▸ **Passage**:
The Joy of Software Nobody Else Will Ever Use

The Joy of Software Nobody Else Will Ever Use

There’s a particular kind of satisfaction that comes from writing a program that exactly one person will ever run. Maybe twice. Maybe only once.

It’s not the satisfaction of shipping. It’s not the dopamine of a GitHub star or a Hacker News mention. It’s something quieter — the feeling of a door clicking shut in a house you built yourself, in a neighborhood only you know how to find.

The Tool That Solved One Problem

Last week I wrote a script that renames files in a specific folder according to a pattern I invented for my own photo archive. It’s about forty lines of Python. It has no error handling to speak of. It assumes the world looks exactly the way I told it to look. If you ran it on your machine, it would either do nothing or make a spectacular mess.

But for me, it turned twenty minutes of tedious clicking into a half-second of terminal magic. And every time I run it, I feel a small, private thrill — the same feeling I imagine a carpenter gets when they pull a perfectly fitted drawer from a cabinet they built by hand.

We’ve Forgotten How to Build for Ourselves

Modern software culture has a bias toward generality. We’re taught to build things that scale, that serve millions, that handle edge cases we’ll never personally encounter. We abstract and parameterize and make configurable, because that’s what “good engineering” looks like.

And look — that matters. The world runs on robust, general-purpose software. But somewhere along the way, we lost permission to build the other kind. The kind that’s allowed to be small. The kind that’s allowed to assume things. The kind that’s allowed to be yours in a way that a public GitHub repo never quite is.

I think about this when I see people apologize for their side projects. “It’s nothing, just a little thing I made for myself.” As if building for an audience of one is somehow less legitimate than building for an audience of thousands. As if the intimacy of a personal tool is a weakness rather than a feature.

The Aesthetics of the Private

There’s an aesthetic dimension to personal software that we rarely talk about. When you build for yourself, you get to make choices that would be indefensible in a team setting:

  • You can use a naming convention that only makes sense to you.
  • You can hardcode paths because you know exactly where your files live.
  • You can skip the README because the documentation is your memory.
  • You can choose the weird library you like instead of the boring one everyone agrees on.

These aren’t bugs. They’re the texture of a tool that fits your hand because you carved it yourself.

▸ **Problem to solve**:
Quote the essay on personal software word for word, starting with "The Aesthetics of" and going on through "your files live.". The data that comes next has no connection to the essay on personal software.

▸ **Source information**:

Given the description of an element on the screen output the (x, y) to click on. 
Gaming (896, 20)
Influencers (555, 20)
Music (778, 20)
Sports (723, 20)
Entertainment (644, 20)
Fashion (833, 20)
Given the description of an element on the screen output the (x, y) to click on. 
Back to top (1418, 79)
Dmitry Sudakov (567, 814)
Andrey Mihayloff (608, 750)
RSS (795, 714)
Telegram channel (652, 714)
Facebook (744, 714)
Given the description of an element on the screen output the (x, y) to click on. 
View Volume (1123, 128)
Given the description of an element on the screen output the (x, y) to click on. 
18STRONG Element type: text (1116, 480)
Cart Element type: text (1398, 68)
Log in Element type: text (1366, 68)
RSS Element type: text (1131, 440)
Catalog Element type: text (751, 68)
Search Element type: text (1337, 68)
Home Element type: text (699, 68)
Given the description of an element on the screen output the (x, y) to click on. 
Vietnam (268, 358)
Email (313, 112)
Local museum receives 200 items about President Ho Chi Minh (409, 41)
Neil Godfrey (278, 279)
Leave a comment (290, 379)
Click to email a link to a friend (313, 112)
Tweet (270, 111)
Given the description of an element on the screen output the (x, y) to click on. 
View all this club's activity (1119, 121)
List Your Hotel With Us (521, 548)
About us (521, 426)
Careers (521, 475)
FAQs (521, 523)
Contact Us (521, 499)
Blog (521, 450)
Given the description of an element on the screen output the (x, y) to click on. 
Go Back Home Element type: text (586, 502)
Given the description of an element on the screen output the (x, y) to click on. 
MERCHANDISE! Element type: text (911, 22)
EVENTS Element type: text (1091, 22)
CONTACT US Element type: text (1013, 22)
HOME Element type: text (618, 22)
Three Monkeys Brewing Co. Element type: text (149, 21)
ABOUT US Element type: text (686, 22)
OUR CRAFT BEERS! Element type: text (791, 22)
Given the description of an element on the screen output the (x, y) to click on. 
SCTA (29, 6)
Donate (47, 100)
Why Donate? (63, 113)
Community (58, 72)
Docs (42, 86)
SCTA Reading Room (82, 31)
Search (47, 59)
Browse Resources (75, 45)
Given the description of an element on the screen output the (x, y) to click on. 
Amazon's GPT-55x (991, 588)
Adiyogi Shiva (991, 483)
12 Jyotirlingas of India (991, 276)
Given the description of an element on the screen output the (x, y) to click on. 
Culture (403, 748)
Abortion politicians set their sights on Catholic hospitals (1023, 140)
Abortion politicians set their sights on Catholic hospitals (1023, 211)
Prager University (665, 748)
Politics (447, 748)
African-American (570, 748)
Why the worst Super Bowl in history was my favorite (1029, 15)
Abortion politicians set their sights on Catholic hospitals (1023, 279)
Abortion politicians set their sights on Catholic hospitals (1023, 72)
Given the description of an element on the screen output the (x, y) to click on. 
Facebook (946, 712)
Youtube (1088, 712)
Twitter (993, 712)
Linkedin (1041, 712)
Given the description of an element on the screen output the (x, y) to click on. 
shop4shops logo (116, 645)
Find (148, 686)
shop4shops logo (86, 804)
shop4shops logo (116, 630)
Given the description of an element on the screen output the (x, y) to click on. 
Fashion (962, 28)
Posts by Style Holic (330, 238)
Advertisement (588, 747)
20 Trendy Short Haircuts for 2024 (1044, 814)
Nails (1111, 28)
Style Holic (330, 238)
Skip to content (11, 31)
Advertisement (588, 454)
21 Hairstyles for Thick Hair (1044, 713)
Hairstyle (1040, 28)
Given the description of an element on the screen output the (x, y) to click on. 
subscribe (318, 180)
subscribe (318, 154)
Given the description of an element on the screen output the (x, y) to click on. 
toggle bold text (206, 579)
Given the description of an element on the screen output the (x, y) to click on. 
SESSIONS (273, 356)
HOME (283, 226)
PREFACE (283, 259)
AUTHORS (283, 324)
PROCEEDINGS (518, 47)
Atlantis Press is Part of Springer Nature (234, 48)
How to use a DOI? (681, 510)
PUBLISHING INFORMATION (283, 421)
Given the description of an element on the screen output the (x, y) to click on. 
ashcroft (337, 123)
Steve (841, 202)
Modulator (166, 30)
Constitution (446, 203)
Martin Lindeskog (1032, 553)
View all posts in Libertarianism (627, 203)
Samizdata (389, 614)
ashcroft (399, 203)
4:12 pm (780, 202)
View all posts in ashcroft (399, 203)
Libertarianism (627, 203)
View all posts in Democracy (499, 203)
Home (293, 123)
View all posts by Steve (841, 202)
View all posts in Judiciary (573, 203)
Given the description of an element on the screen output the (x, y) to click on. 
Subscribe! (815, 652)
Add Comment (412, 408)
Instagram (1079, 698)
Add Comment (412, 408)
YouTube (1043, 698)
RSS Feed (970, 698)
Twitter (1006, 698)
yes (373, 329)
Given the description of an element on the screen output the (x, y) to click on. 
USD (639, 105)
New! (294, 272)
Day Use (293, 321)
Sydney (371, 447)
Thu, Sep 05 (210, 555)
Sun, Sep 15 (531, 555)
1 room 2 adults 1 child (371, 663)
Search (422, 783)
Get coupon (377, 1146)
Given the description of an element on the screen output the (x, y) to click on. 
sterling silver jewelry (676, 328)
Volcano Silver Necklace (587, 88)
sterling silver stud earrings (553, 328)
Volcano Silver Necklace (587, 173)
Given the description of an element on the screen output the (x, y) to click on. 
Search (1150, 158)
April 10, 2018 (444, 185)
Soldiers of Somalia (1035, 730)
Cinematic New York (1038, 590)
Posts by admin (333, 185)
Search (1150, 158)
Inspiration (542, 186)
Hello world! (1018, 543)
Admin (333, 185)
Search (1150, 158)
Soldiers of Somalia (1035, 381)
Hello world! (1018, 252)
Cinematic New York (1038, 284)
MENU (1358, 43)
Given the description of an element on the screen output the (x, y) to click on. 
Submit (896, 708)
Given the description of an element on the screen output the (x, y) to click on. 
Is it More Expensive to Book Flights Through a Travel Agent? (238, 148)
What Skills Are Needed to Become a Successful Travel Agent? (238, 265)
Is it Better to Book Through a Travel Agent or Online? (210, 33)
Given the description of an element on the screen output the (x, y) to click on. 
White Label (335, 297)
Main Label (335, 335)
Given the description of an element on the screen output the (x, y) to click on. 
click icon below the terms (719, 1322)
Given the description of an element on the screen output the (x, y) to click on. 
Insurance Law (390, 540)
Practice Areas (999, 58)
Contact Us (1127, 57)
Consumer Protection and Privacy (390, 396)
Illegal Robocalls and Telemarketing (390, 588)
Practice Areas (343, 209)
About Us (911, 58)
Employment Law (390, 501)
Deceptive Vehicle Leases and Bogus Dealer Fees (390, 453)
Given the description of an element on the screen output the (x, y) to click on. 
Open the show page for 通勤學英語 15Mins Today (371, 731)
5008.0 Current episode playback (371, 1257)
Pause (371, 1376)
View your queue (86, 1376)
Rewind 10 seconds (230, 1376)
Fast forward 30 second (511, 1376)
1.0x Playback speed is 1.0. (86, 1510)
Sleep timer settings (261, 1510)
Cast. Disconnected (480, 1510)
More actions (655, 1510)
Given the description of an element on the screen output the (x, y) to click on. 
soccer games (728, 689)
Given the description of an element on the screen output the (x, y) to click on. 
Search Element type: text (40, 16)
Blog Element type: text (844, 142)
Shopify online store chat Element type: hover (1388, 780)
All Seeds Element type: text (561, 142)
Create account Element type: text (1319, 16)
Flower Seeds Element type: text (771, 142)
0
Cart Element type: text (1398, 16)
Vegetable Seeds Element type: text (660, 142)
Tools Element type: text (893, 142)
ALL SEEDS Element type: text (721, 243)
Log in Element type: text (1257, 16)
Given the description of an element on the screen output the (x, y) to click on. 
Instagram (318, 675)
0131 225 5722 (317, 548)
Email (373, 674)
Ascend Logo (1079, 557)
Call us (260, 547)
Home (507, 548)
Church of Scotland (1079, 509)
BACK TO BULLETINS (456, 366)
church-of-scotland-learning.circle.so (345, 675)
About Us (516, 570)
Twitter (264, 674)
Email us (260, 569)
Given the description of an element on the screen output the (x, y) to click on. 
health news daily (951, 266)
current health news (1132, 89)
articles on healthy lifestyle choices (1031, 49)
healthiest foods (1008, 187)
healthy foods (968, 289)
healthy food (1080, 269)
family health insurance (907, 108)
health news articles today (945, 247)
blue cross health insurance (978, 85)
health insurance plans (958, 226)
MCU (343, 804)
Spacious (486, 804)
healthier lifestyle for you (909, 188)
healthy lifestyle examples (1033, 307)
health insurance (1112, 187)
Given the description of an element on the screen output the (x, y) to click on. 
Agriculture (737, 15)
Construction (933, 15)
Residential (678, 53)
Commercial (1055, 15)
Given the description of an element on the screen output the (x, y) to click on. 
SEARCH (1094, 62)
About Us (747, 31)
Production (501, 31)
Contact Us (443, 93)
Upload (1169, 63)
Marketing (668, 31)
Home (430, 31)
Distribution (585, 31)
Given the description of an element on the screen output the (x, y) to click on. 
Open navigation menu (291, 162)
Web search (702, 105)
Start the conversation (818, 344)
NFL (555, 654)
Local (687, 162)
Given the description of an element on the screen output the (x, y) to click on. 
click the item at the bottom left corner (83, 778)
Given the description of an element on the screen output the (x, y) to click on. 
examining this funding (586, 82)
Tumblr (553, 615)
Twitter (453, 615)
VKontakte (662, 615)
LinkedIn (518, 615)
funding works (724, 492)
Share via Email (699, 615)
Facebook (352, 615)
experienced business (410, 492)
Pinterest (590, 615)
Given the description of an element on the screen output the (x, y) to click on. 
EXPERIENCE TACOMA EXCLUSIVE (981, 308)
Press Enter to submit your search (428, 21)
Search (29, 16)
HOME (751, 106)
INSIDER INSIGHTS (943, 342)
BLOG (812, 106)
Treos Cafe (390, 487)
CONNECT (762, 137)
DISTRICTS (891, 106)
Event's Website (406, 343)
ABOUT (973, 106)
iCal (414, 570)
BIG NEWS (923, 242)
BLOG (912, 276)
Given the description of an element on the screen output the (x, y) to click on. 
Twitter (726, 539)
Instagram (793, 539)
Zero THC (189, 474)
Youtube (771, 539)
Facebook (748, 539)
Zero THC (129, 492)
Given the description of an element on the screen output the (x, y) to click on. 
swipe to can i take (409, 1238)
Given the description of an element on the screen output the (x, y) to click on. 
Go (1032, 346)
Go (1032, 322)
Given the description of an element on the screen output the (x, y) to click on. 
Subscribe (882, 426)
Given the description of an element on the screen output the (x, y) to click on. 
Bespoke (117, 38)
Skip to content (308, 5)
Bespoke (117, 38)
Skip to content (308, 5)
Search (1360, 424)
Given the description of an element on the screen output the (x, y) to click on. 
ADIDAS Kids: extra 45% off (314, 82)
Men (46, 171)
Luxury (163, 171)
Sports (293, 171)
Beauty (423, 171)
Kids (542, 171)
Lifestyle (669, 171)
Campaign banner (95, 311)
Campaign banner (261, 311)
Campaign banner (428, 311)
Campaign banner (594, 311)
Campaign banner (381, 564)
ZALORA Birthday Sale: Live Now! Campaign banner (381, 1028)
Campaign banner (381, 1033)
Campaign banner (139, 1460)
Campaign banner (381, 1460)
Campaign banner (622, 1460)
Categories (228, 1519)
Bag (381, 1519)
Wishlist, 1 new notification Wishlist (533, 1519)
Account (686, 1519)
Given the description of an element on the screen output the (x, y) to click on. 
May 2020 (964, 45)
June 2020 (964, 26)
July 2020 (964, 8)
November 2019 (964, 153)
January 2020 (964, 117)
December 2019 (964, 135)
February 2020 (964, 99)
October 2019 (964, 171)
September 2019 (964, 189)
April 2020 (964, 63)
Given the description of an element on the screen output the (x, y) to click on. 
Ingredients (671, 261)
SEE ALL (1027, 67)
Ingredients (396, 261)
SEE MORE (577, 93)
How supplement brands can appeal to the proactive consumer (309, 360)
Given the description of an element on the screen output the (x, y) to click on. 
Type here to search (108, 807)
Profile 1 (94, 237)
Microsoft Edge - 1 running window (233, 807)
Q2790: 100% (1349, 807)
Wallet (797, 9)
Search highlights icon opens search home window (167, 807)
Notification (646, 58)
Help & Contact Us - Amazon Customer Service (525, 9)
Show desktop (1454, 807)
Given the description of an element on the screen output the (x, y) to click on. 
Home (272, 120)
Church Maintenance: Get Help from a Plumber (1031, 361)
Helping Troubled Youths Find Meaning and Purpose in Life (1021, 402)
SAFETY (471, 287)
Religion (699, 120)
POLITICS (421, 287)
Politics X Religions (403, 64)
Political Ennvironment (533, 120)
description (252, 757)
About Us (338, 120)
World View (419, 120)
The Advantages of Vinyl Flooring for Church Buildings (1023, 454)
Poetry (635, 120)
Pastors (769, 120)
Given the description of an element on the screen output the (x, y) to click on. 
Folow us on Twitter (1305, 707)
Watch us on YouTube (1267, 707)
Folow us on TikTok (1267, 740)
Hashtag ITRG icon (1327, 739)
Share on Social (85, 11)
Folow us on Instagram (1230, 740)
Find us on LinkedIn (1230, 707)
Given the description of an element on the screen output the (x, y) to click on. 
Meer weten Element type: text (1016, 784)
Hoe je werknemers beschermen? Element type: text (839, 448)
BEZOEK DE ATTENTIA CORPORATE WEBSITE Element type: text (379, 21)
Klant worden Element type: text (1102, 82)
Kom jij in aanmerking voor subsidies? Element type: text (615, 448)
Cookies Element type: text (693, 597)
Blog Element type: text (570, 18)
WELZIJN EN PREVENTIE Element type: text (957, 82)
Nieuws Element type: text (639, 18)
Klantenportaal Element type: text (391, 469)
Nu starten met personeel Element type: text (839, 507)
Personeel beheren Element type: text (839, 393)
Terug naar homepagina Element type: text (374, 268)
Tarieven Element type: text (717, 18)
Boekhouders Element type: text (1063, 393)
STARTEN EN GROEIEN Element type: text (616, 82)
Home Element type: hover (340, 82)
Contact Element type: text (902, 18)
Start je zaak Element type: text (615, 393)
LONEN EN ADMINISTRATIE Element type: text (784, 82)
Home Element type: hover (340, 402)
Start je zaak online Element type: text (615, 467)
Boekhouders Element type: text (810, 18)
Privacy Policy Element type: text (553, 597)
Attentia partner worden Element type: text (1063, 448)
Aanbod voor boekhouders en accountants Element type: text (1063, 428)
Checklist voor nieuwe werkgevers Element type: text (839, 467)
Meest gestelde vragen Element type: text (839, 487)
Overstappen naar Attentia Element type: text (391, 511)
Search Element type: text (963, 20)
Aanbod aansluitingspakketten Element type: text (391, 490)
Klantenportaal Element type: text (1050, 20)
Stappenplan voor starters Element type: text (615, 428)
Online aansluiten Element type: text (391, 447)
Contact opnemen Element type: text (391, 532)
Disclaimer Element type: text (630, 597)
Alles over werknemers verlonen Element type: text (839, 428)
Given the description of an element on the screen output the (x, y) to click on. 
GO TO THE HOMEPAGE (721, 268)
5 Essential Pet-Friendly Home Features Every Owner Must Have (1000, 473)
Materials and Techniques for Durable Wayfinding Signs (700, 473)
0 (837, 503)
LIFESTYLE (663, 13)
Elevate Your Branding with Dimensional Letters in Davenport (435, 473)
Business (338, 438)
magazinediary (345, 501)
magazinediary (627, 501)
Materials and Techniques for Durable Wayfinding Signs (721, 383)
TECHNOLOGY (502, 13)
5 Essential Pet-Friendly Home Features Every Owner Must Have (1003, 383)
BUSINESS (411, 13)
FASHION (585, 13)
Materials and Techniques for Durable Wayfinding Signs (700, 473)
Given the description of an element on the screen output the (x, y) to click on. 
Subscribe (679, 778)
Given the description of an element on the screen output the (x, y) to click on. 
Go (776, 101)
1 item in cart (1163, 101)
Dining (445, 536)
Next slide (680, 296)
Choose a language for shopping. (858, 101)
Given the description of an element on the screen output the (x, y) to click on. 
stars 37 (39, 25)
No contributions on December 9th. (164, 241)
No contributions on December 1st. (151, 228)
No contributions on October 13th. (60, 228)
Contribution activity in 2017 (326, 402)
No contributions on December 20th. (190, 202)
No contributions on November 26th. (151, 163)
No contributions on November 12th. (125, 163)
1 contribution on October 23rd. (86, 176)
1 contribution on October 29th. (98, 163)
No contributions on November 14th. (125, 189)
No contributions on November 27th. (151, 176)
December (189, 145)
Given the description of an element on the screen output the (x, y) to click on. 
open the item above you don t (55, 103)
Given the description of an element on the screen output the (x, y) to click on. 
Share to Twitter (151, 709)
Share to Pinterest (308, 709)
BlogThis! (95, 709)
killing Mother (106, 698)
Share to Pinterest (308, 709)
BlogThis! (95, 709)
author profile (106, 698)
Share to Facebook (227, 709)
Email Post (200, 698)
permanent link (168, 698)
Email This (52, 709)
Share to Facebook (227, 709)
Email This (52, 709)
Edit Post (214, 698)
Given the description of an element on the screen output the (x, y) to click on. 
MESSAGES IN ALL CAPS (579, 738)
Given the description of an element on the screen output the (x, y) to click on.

▸ **Solution**:
The Aesthetics of the Private

There’s an aesthetic dimension to personal software that we rarely talk about. When you build for yourself, you get to make choices that would be indefensible in a team setting:

  • You can use a naming convention that only makes sense to you.
  • You can hardcode paths because you know exactly where your files live.